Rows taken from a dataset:
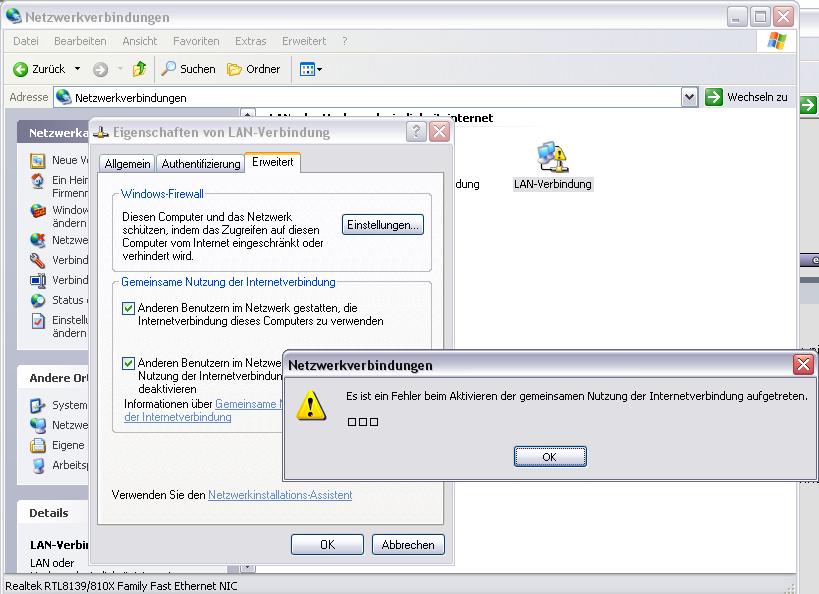The image size is (819, 594).
Task: Uncheck Anderen Benutzern im Netzwerk gestatten checkbox
Action: pos(129,309)
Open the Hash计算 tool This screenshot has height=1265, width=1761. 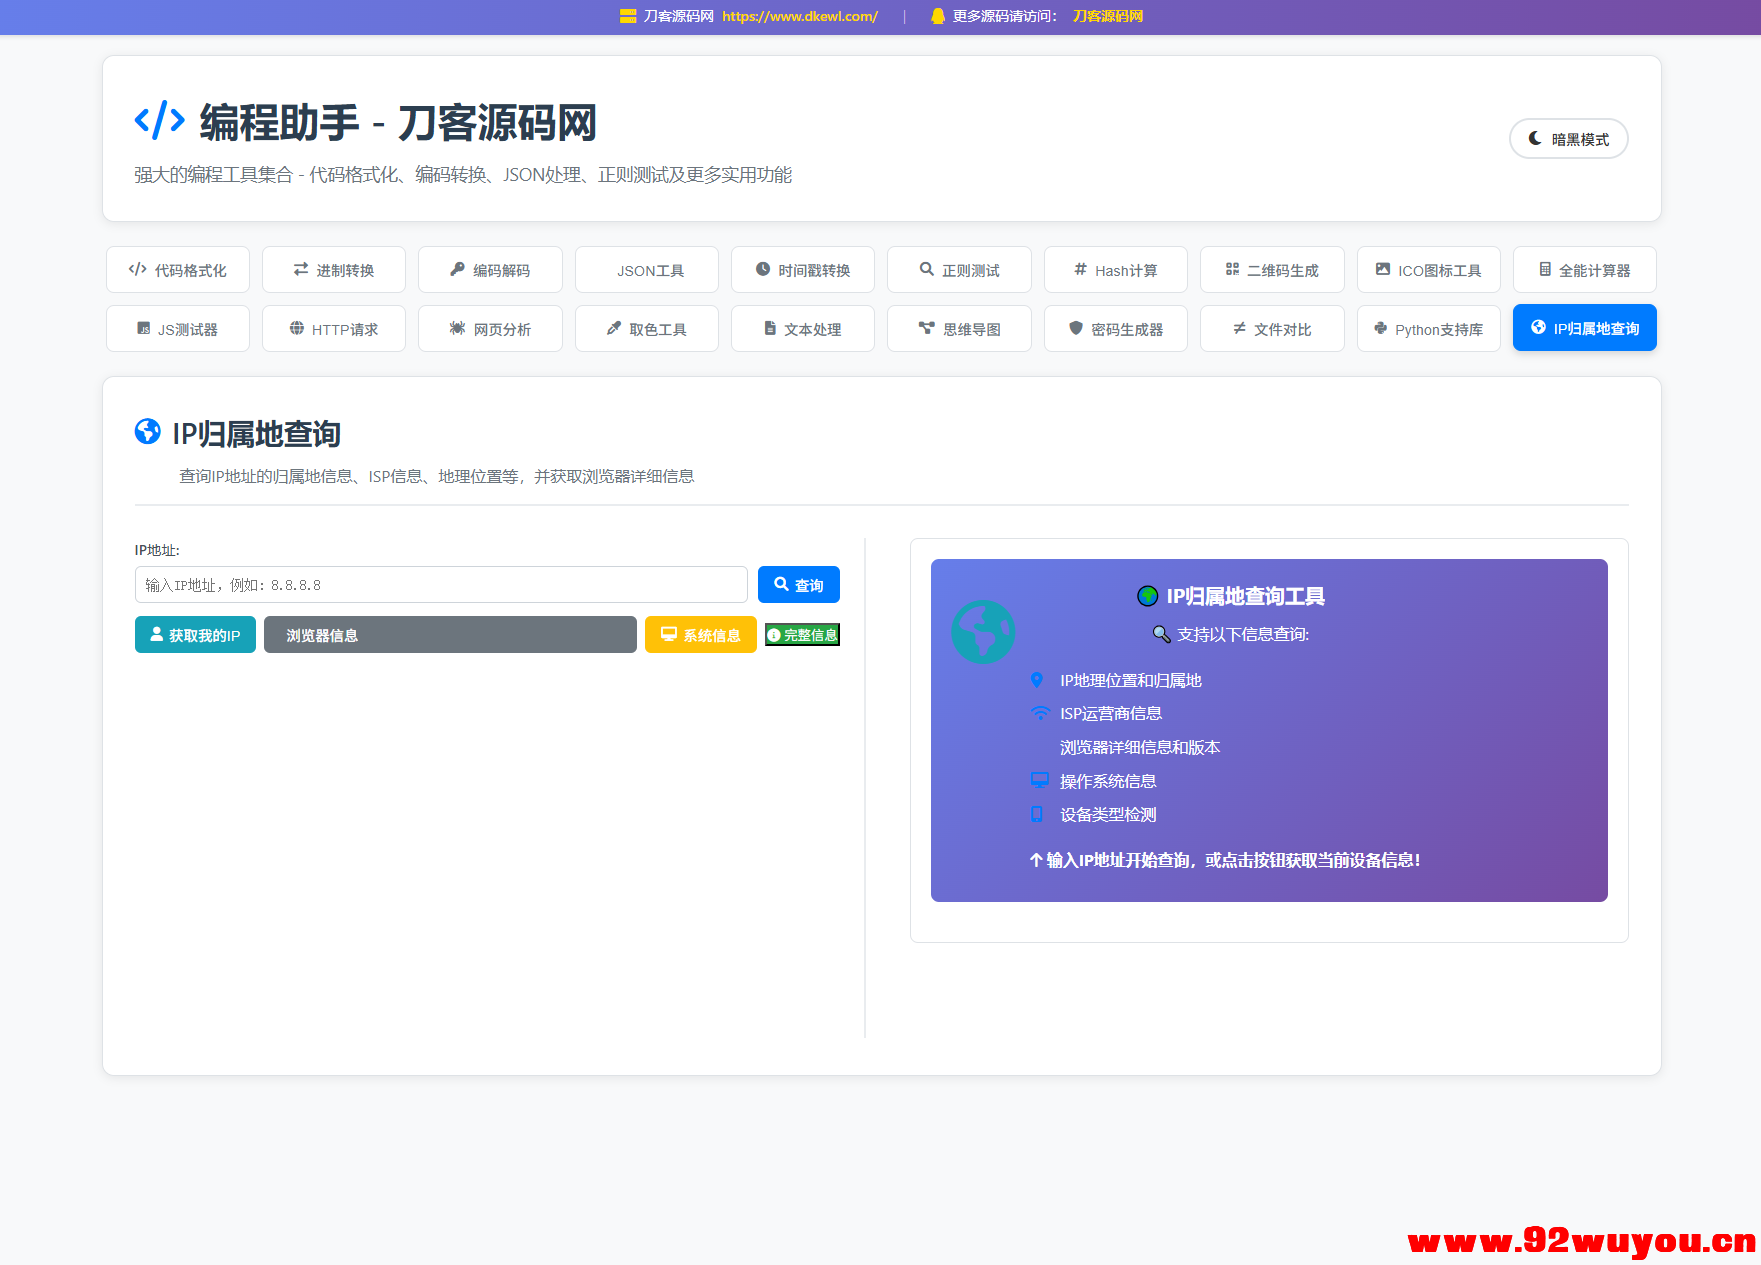(x=1115, y=269)
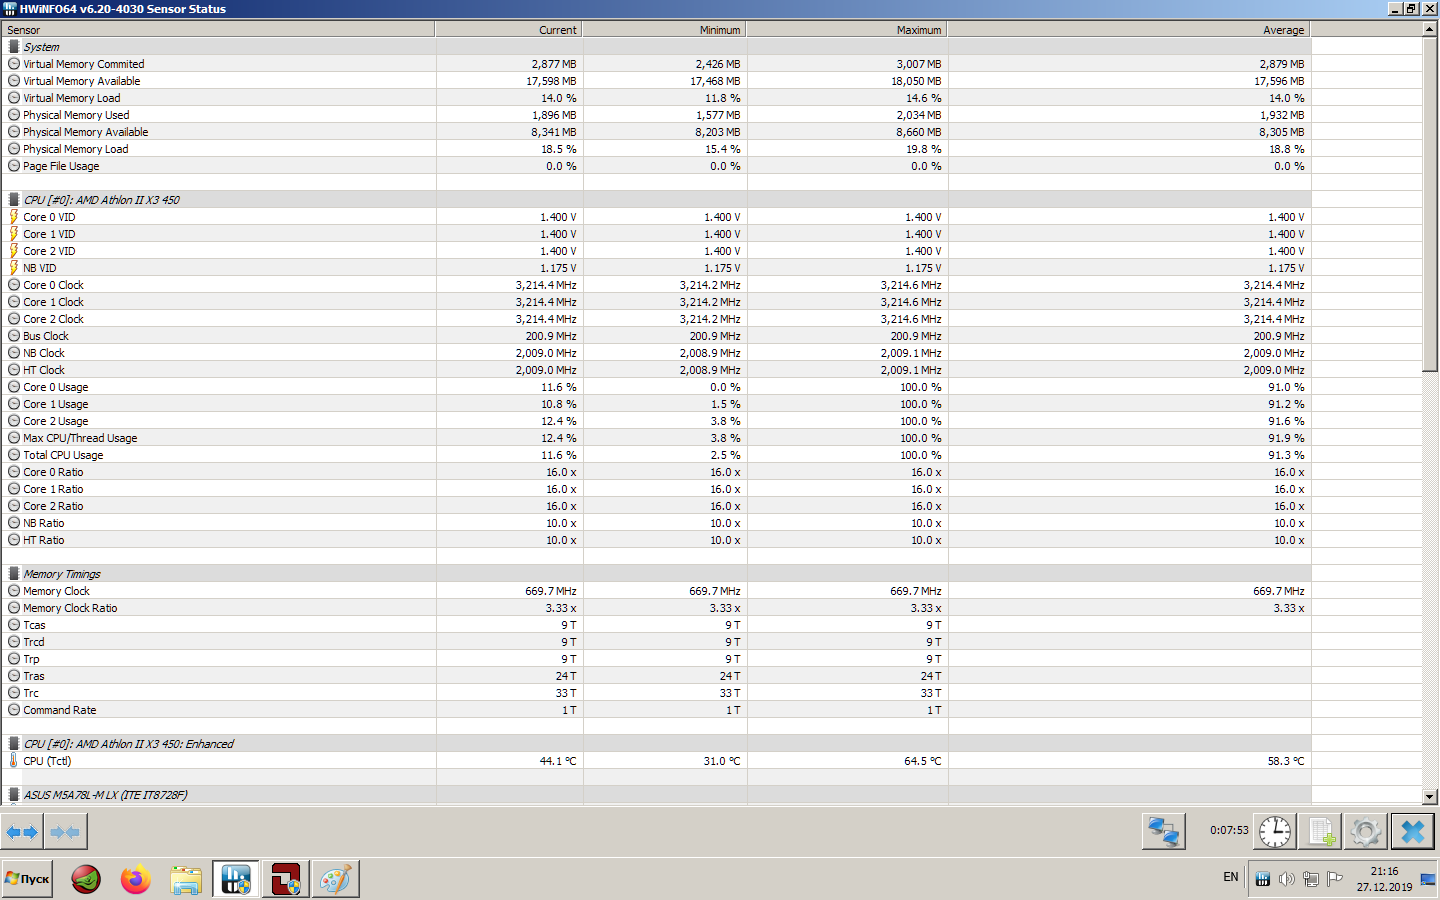The height and width of the screenshot is (900, 1440).
Task: Click the shrink columns gray arrows button
Action: (x=65, y=831)
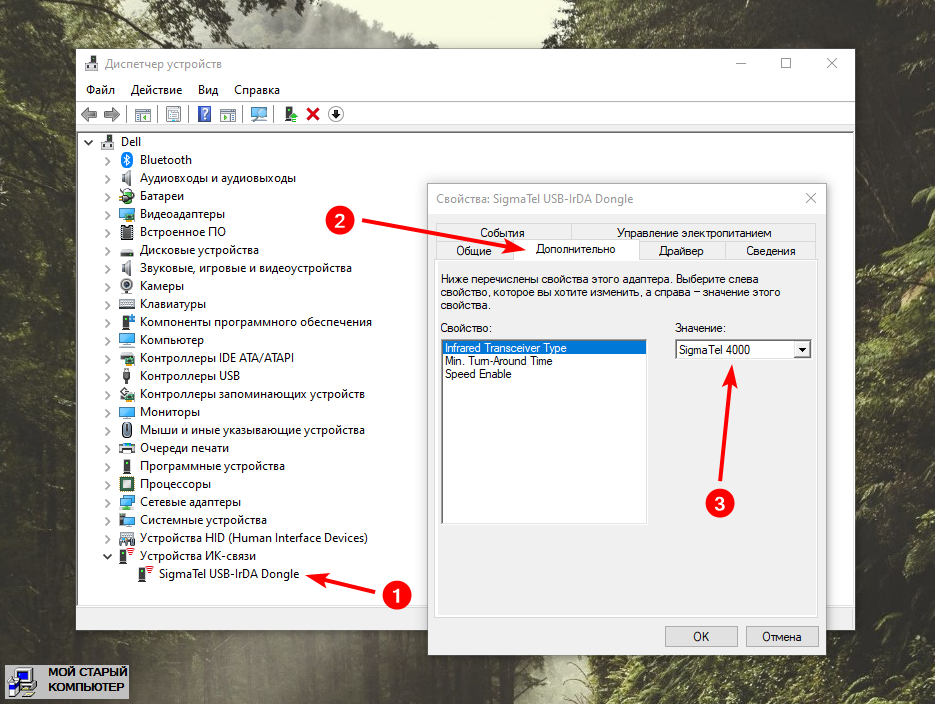Screen dimensions: 935x704
Task: Click the back arrow in toolbar
Action: pyautogui.click(x=89, y=114)
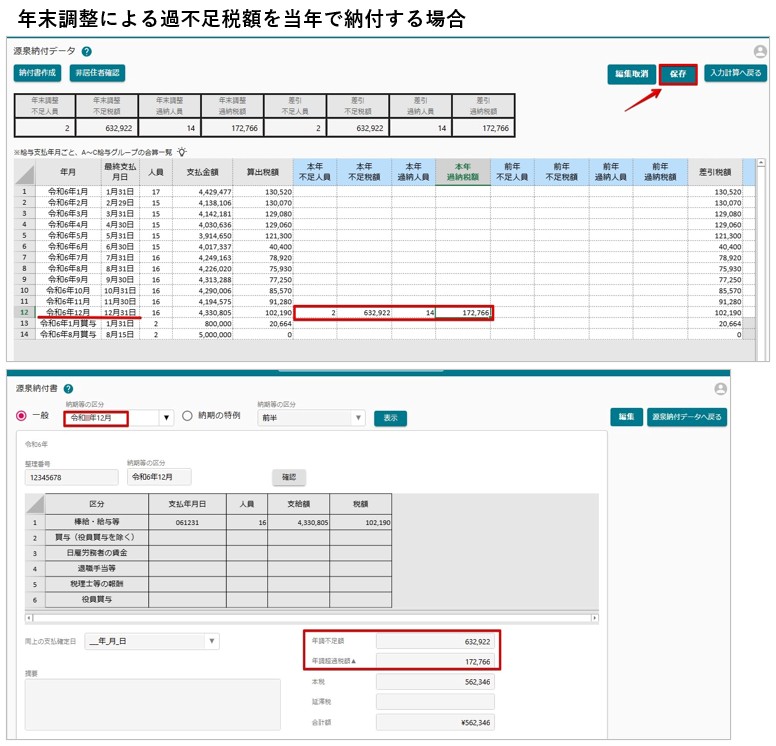Click left arrow of horizontal scrollbar
The image size is (776, 746).
(x=29, y=618)
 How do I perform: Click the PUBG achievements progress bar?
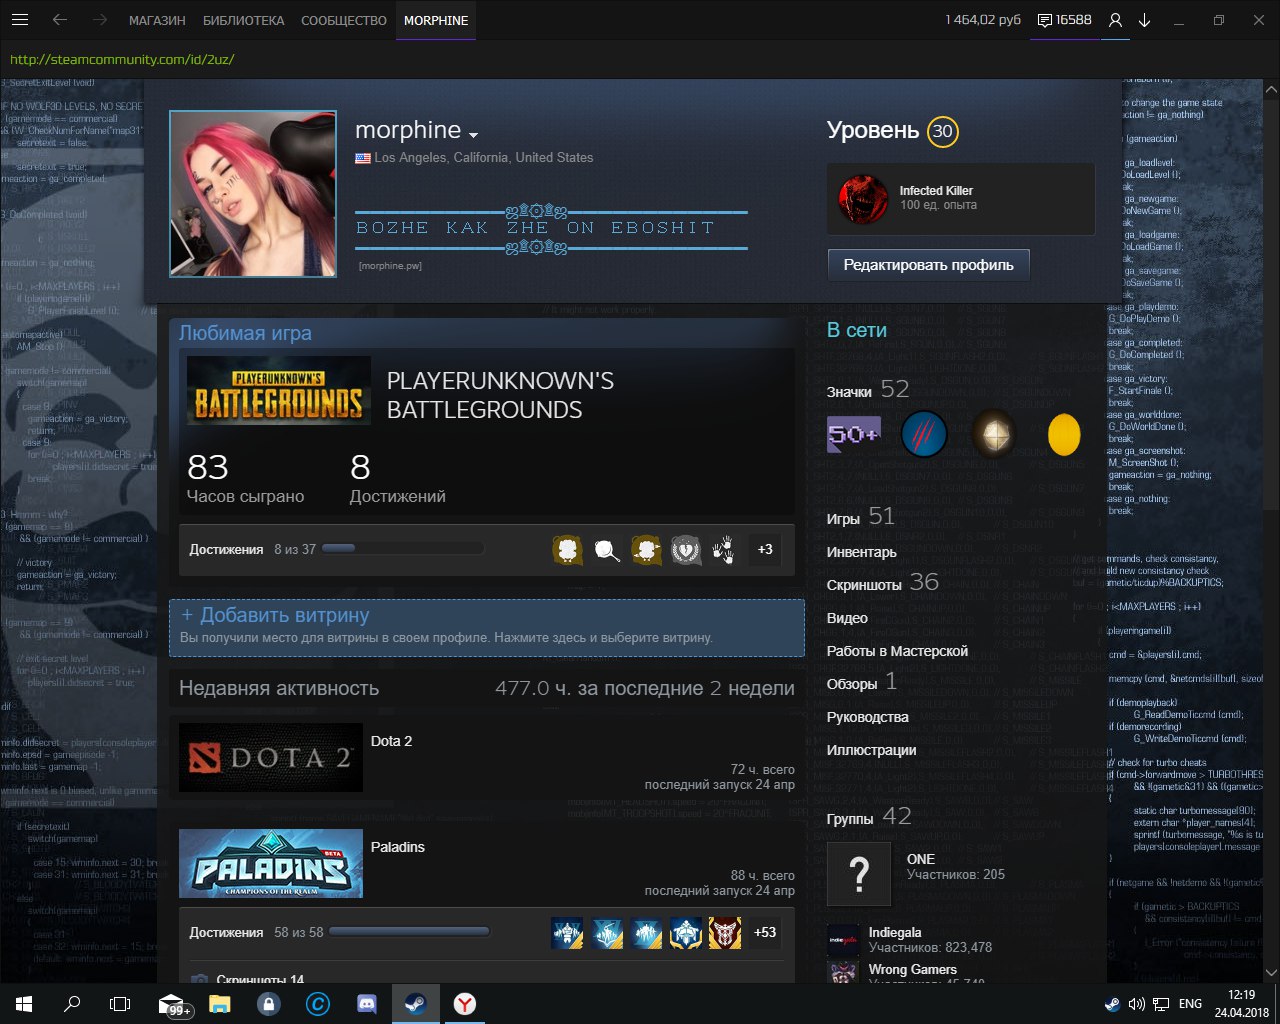(404, 549)
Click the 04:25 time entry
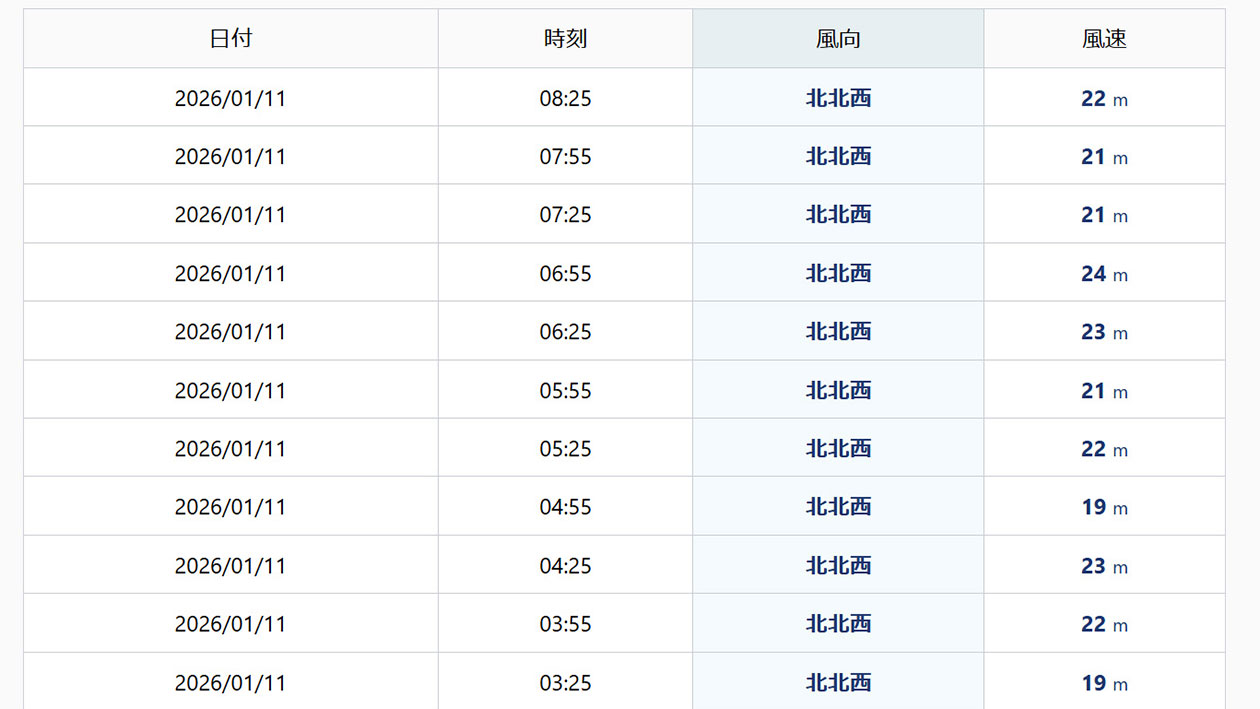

> [AIM OF THE EXERCISE]:
Format as a Markdown table with the columns No. and Text the lines starting with the line containing "How do I perform: Click" and going on through the end of the records, leaving out blank lines and pictures.

> [FINAL ANSWER]:
| No. | Text |
|---|---|
| 1 |  How do I perform: Click the PUBG achievements progress bar? |
| 2 | (404, 549) |
| 3 | Click the 04:25 time entry |